Since the Swiss Pension Register (CCO/FSIO) data are not public, we offer two examples with randomly 
generated data which are used to demonstrate the workflow of this package.

### Example step by step with randomly generated data

```{r demo-step-by-step, message=FALSE, warning=FALSE, eval=FALSE}
# enumerate required packages and test if they are installed
required_pkgs <- c(
  "data.table", "DiagrammeRsvg", "dplyr", "fs", "magick", "memoise",
  "rlang", "rrclust", "rstudioapi", "rsvg", "shiny", "tidyr", "utils"
)
for (pkg in required_pkgs) {
  requireNamespace(pkg)
}

# load rrclust
library(rrclust)

# directory for the output
path_out <- tempdir()

# generate random demo data
path_random_data <- gen_demo_data()

# read the demo data
demo_data <- tidylist_read(path_random_data)

# relative path to the params container
path <- file.path(getwd(), "inst", "extdata", "params_kamila_large")

# read PARAM_GLOBAL
tl_PARAM_GLOBAL <- param_tidylist_read(path)

# replace empty variable with the temporary path
tl_PARAM_GLOBAL$PARAM_GLOBAL[["path_data"]] <- stringr::str_remove(
  dirname(path_random_data), "/all"
)
PARAM_GLOBAL <- tl_PARAM_GLOBAL$PARAM_GLOBAL |>
  dplyr::mutate_all(as.character) |>
  tidyr::pivot_longer(
    everything(),
    names_to = "key",
    values_to = "value"
  )

# rewrite PARAM_GLOBAL with the demo data path
tidylist_write(tidylist(PARAM_GLOBAL), path = path)

# input
tl_inp_kamila <- mod_inp_kamila(path = path, method_name = "kamila")

# computations
tl_out_kamila <- wrap_kamila(tl_inp_kamila = tl_inp_kamila)

# output
path_out_identifier <- mod_out_kamila(
  path = path,
  path_out = path_out,
  tl_inp_kamila = tl_inp_kamila,
  tl_out_kamila = tl_out_kamila
)

# write the csv files
tidylist_write(
  c(tl_out_kamila, mod_log()),
  path_out_identifier
)

# store parameters (as a reference)
copy_param(path, path_out_identifier)

# access the output
browseURL(path_out_identifier)
```


### Example in one step with randomly generated data

```{r demo-all-in-one, message=FALSE, warning=FALSE, eval=FALSE}
# enumerate required packages and test if they are installed
required_pkgs <- c(
  "data.table", "DiagrammeRsvg", "dplyr", "fs", "magick", "memoise",
  "rlang", "rrclust", "rstudioapi", "rsvg", "shiny", "tidyr", "utils"
)
for (pkg in required_pkgs) {
  requireNamespace(pkg)
}

# load rrclust
library(rrclust)

# directory for the output
path_out <- tempdir()

# generate random demo data
path_random_data <- gen_demo_data()

# read the demo data
demo_data <- tidylist_read(path_random_data)

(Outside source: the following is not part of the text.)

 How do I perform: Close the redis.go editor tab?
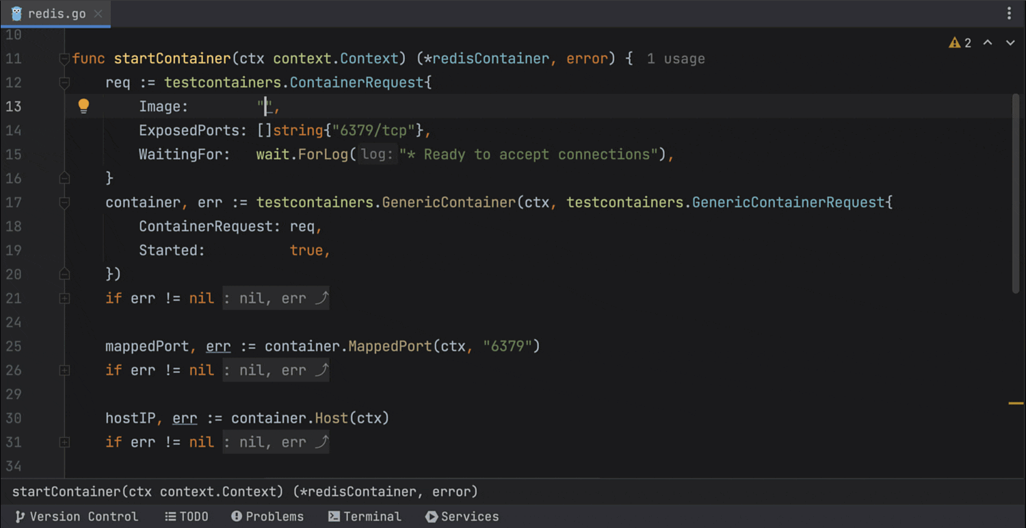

# relative path to the params container
path <- file.path(getwd(), "inst", "extdata", "params_kamila_large")

# read PARAM_GLOBAL
tl_PARAM_GLOBAL <- param_tidylist_read(path)

# replace empty variable with the temporary path
tl_PARAM_GLOBAL$PARAM_GLOBAL[["path_data"]] <- stringr::str_remove(
  dirname(path_random_data), "/all"
)
PARAM_GLOBAL <- tl_PARAM_GLOBAL$PARAM_GLOBAL |>
  dplyr::mutate_all(as.character) |>
  tidyr::pivot_longer(
    everything(),
    names_to = "key",
    values_to = "value"
  )

# rewrite PARAM_GLOBAL with the demo data path
tidylist_write(tidylist(PARAM_GLOBAL), path = path)

# execute the whole workflow
rrclust::run_kamila(path = path, path_out = path_out)

# access the output
browseURL(path_out)
```

## Results

You can see the results in the CSV file named `KM_RES_FINAL.csv`. The best number of 
clusters, i.e. the parameter `kstar`, is given by the value of the variable `num_clust`.

The CSV file `KM_RES.csv` shows you all the prediction strengths values for each number of clusters for which you ran the program (see parameter `numberofclusters` in `PARAM_KAMILA.csv`) and for each iteration.